とくに文化の日は晴天率が高い。すでに戦前から晴れの特異日として知られていたらしい。日本国憲法の公布は1946年11月3日。公布日を天晴(あっぱれ)にひっかけて、さらにはあらかじめ文化の日にしようと決めていたとしたら、史実のオチとしてはなかなかのものだ。
「天晴な新憲法公布から施行までは半年くらいの猶予がなくてはならないが、おお、半年後はなんと5月3日ではないか。4月29日は天皇誕生日(現昭和の日)、端午の節句の5月5日はこどもの日となる。その間の3日に憲法記念日が入れば。うん、いいぞ、黄金週間と呼ぼうじゃないか」
こんな思いつきにはしゃぐ、わたしのような人物がいたのではなかろうかと勘繰りたくなるのは11月3日の陽気が良すぎるからだといえる。とはいえ、敗戦の復興時の悲惨な状況下、祝日法主導で国家が動く訳がない。ちなみに祝日法が成立したのは1948年7月20日になる。

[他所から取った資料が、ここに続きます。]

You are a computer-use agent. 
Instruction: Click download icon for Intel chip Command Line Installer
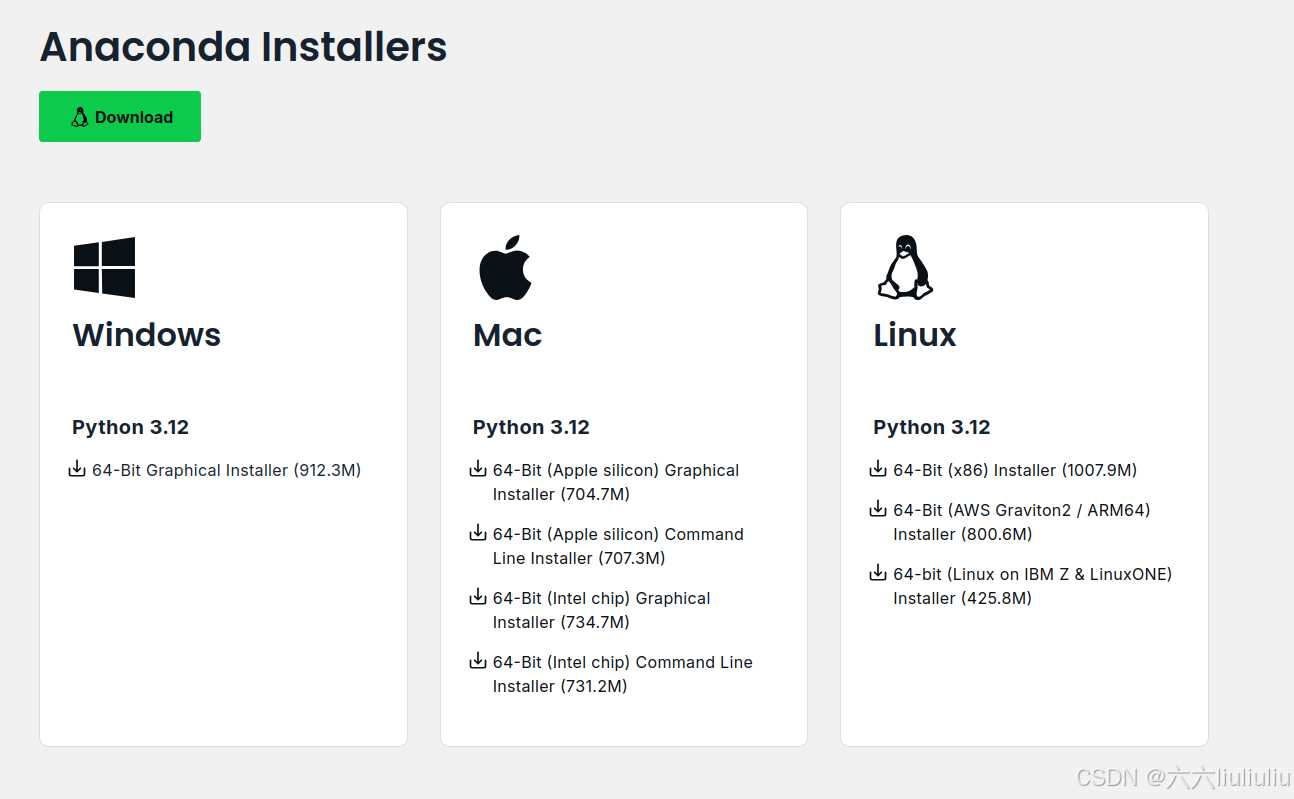click(478, 660)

さて文化の日、愛飲家の方々に是非とも封を切っていただきたい一瓶がある。それはドイツが生んだ香草・薬草系リキュールの傑作「イエーガーマイスター」だ。
ラベルには鹿。鹿の角の間に十字架が描かれている。「イエーガーマイスター」とは"狩猟の守護聖人"。では聖人とは誰か。聖フーベルト。カトリック、そしてギリシャ正教やロシア正教をはじめとする東方正教会の聖人暦(カレンダー)では、11月3日は聖フーベルトの日なのである。
フーベルトは655年頃、フランスはトゥールーズに貴族の子として生まれた。彼は20歳の若さで司法長官になるが、妬みや陰謀で失脚する。それでも妻と子供に恵まれた幸せな暮らしがあったのだが、685年に妻が若くして亡くなり、失意からそれまでの生活を捨ててアルデンヌの森に隠遁する。
ある日、フーベルトが森で狩猟をしていると、見事な牡鹿に出くわす。すぐに射ようしたが、角の間になんと十字架が見えた。同時に「キリストを信じて生きなければ、地獄に堕ちるだろう」との声を聞く。それからというものフーベルトはイエスの教えを範として学ぶ。やがて司祭となり、ベルギーのリエージュに大聖堂を建ててもいる。727年に天に導かれるまでアルデンヌの森の人々を熱心に宣教した。後に聖人として認められ、ハンターの守護聖人として崇められたのだった。